Work order:
With pictures left out, only the lines from the one containing "Image resolution: width=924" through the end of the records should be reproduced exactly, please.
Supplied records: Begin
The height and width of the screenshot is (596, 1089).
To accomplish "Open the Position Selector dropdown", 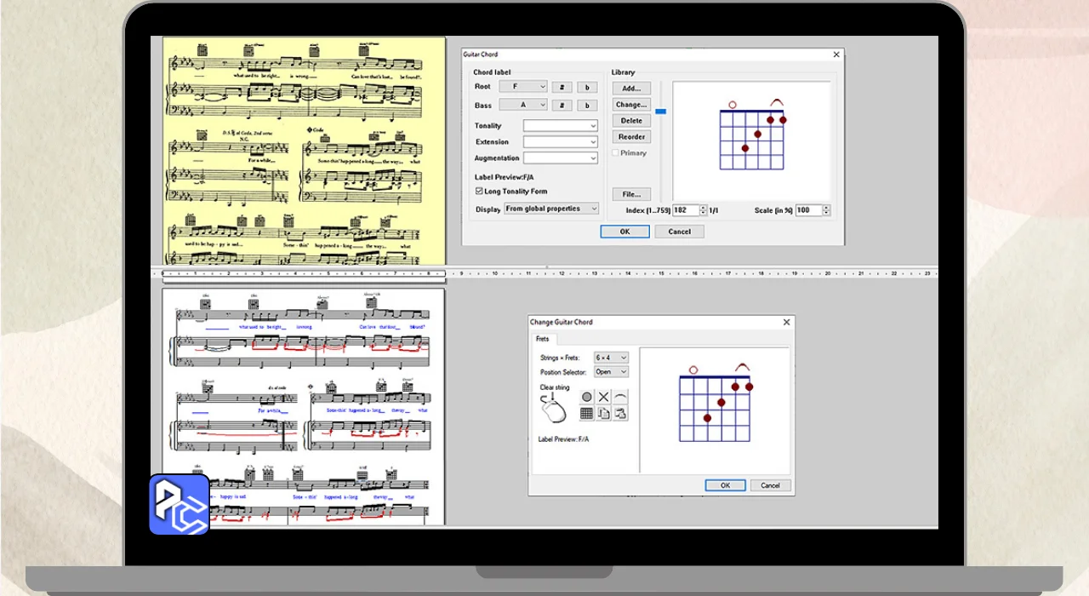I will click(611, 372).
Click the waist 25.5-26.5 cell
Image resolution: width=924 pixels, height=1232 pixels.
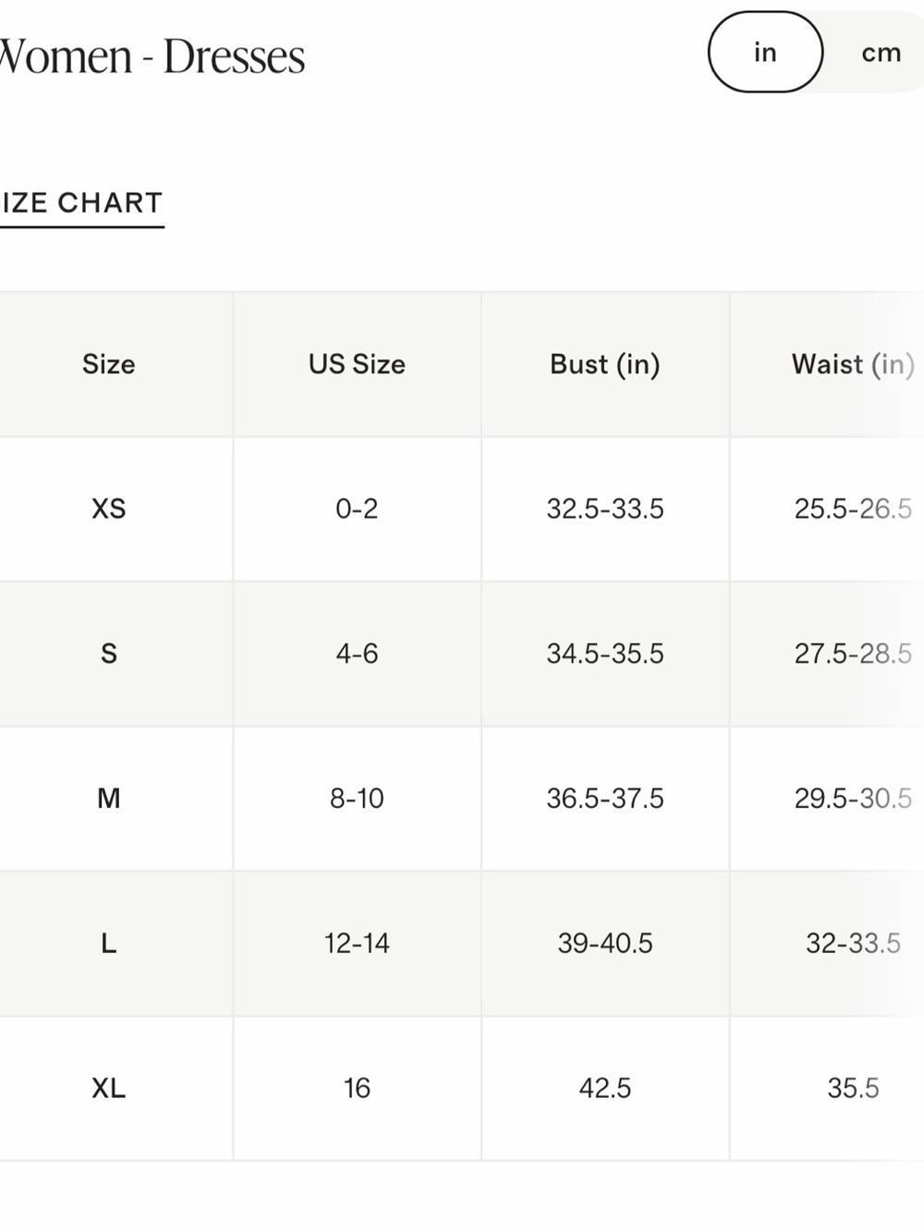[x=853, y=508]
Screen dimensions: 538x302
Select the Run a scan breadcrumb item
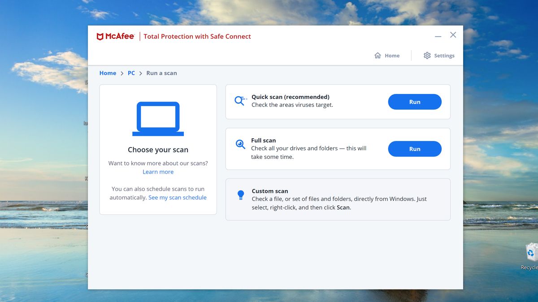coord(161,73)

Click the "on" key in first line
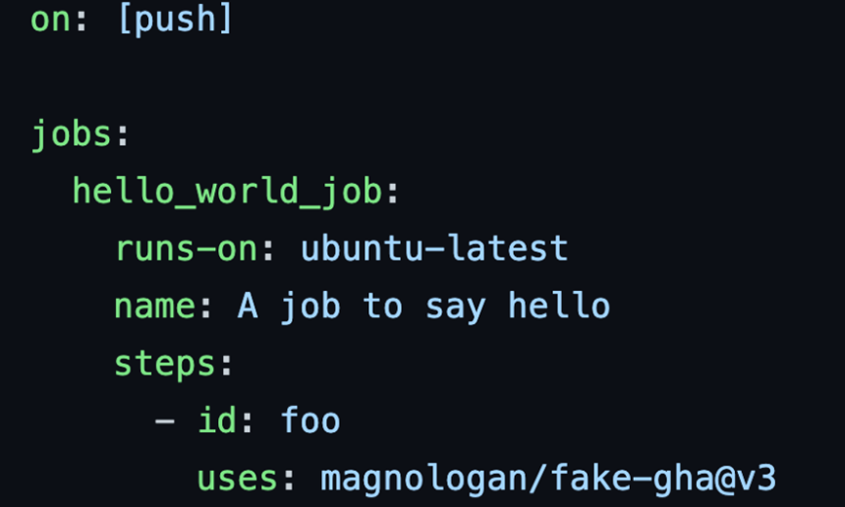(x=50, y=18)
Supplied records: End
Reply to the exercise:
Image resolution: width=924 pixels, height=1232 pixels.
[x=853, y=508]
Screen dimensions: 538x302
Select the Run a scan breadcrumb item
coord(161,73)

Click the "on" key in first line
(x=50, y=18)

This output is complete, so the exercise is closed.